WJA
WJA

Reputation: 7004

Merge the content of two tables (looking for Matlab or Pseudo Code)

THIS QUESTION IS NOT ONLY FOR MATLAB USERS - If you know an answer to the problem in PSEUDOCODE, then feel free to leave your answer as well!


I have two tables Ta and Tb that have different number of rows and different number of columns. The content is all cell text, but maybe in the future it could also contain cell number.

I want to merge the content of these tables together under the following set of rules:

The tricky part however is that we do not have unique row keys, we only have unique column keys. Note above that I make a distinction between i* and i. The reason is that the row in Ta can be at a different index than Tb, same holds for the columns j* and j. The implications are:


Question

How can we merge the content of these two tables together in the most efficient way?

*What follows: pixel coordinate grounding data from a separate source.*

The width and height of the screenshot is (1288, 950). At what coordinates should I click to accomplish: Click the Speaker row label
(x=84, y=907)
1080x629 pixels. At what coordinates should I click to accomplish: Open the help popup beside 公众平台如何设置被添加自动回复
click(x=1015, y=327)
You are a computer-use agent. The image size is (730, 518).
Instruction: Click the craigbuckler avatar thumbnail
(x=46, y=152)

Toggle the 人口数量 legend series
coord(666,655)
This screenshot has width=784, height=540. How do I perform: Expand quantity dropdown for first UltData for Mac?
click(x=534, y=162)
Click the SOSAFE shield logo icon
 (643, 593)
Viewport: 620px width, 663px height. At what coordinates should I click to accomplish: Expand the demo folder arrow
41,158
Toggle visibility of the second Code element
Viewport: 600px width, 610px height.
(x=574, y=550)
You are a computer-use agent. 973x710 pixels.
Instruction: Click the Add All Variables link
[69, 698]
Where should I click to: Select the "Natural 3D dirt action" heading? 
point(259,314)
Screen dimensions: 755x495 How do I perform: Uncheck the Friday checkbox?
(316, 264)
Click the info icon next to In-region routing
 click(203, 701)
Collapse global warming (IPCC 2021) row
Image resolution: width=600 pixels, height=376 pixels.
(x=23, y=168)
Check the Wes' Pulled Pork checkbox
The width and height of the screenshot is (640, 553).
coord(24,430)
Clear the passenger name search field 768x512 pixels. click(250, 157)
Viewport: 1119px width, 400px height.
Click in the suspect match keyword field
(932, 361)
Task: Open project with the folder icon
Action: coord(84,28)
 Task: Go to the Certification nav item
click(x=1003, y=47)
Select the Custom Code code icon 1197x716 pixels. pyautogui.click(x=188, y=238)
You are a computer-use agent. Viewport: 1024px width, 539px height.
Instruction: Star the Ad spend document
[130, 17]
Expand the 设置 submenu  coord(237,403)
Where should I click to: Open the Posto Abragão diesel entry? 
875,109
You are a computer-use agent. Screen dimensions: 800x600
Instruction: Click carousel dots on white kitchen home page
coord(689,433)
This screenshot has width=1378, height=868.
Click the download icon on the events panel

Here are some resources to explain the question in more detail:

1. Matlab example to play with:

Ta = cell2table({...
     'a1', 'b1', 'c1'; ...
     'a2', 'b2', 'c2'}, ...
      'VariableNames', {'A','B', 'C'})
Tb = cell2table({...
     'b2*', 'c2', 'd2'; ...
     'b3', 'c3', 'd3'; ...
     'b4', 'c4', 'd4'}, ...
      'VariableNames', {'B','C', 'D'})

The resulting table Tc should be something like this:

Tc = cell2table({...
    'a1' 'b1' 'c1'   ''; ...
    'a2' 'b2' 'c2' 'd2'; ...
    ''   'b3' 'c3' 'd3'; ...
    ''   'b4' 'c4' 'd4'}, ...
     'VariableNames', {'A', 'B','C', 'D'})

2. A possible first step

I tried the following:

Tc = outerjoin(Ta, Tb, 'MergeKeys', true)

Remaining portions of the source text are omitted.